High atop the Rocky Mountains in North America and the Himalayas Range of Nepal were the elaborate headquarters of two teams diametrically opposed to the other philosophically.
Challengers Mountain was the secret retreat in the Rockies wherein Earth-One's Challengers of the Unknown were based through most of their careers. At this facility they housed their arch-foes including the League of Challenger-Haters. Several levels and chambers were designed specifically to allow the Challengers to research the anomalies they had encountered throughout their historic careers as adventures in superhuman science and events.
Likewise, other supervillains were located in the Sinister Citadel of Earth-Two's Secret Society of Supervillains, where their roles were reversed and the criminal captured the heroes... the Justice League and Society. This base of operations, however, would only be temporary as the Supervillains were swiftly defeated... with this mountain retreat seemingly abandoned as its "secret" location was now revealed.
The Challengers of the Unknown had another base of operations, also in the Rocky Mountains, after its predecessor had been destroyed. This location had several specially designed floors and chambers (see picture to the left). This would become the more enduring location of the Challengers throughout their years of on-again, off-again adventuring.
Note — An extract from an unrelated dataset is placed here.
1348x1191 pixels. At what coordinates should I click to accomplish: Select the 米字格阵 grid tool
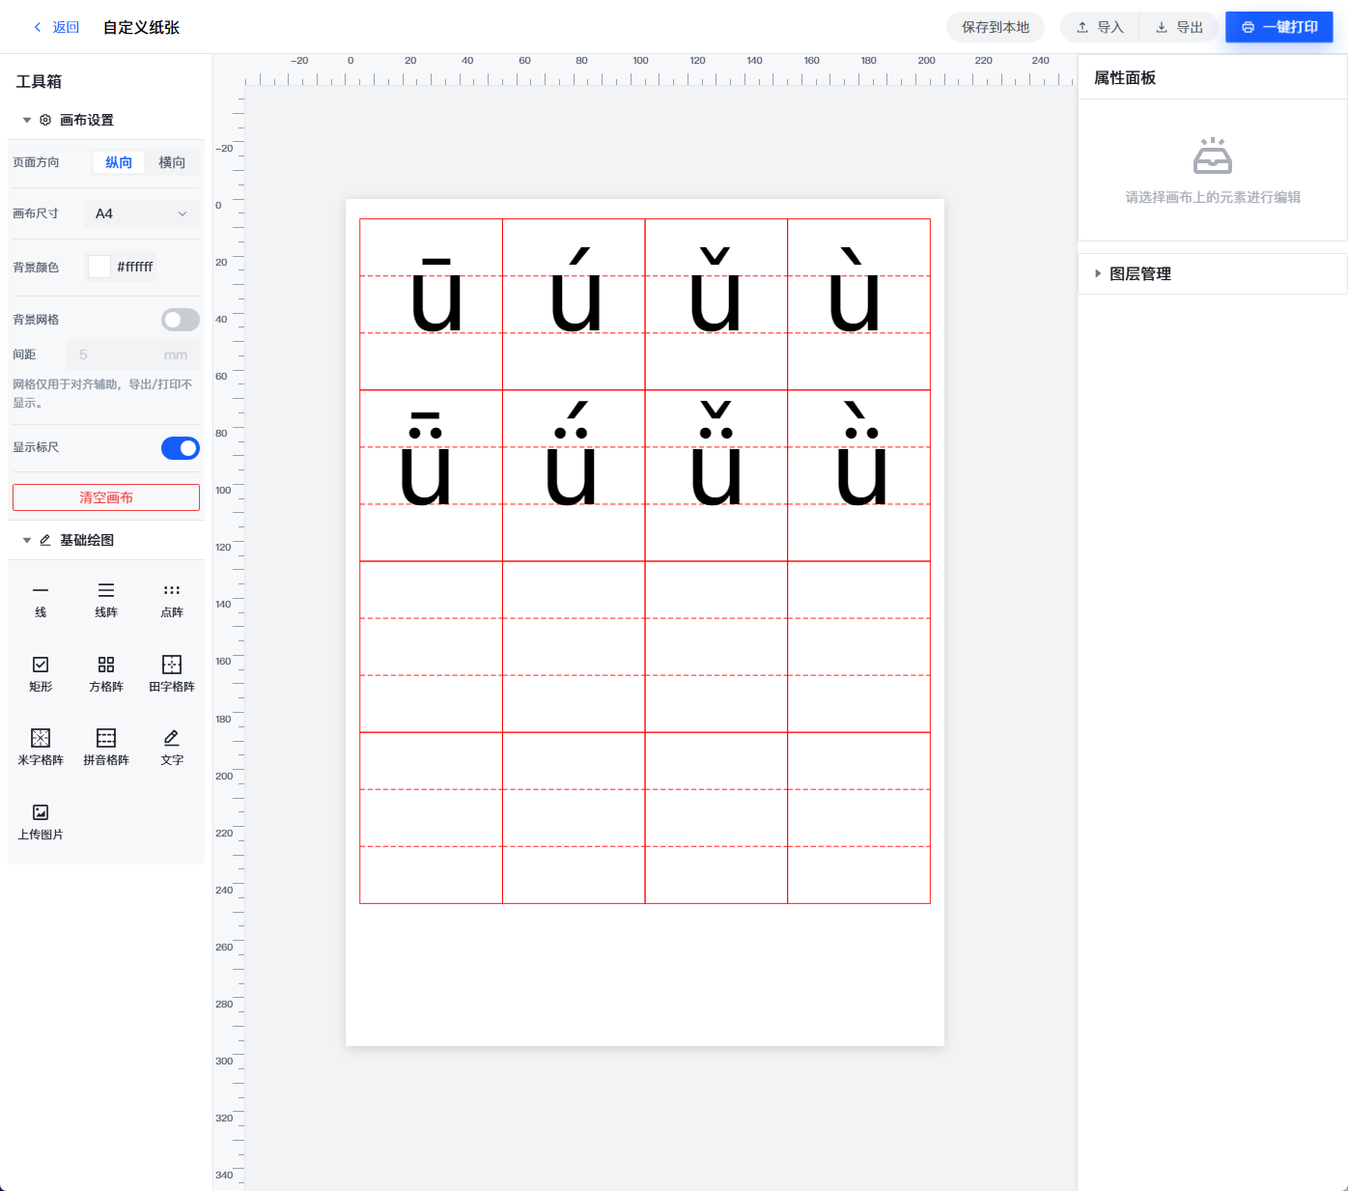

Ultra-Humanite's second mountain headquarters, close to Fall Springs, Colorado, served as the mastermind's base of operations during his campaign against two of Earth-Two's greatest heroic teams. When he caused the Justice Society of America to fall under the evil influence of the Koehaha River, he sent the team off to defeat their offspring from Infinity, Inc. Stocking his underground locale with state of the art equipment, provided by the dimension traveling Monitor, Ultra nearly succeeded in entombing his arch-foes. Instead, his scheme was squashed and his base destroyed during the epid battle between the superpowered heroes who unraveled Ultra's sinster schemes once more.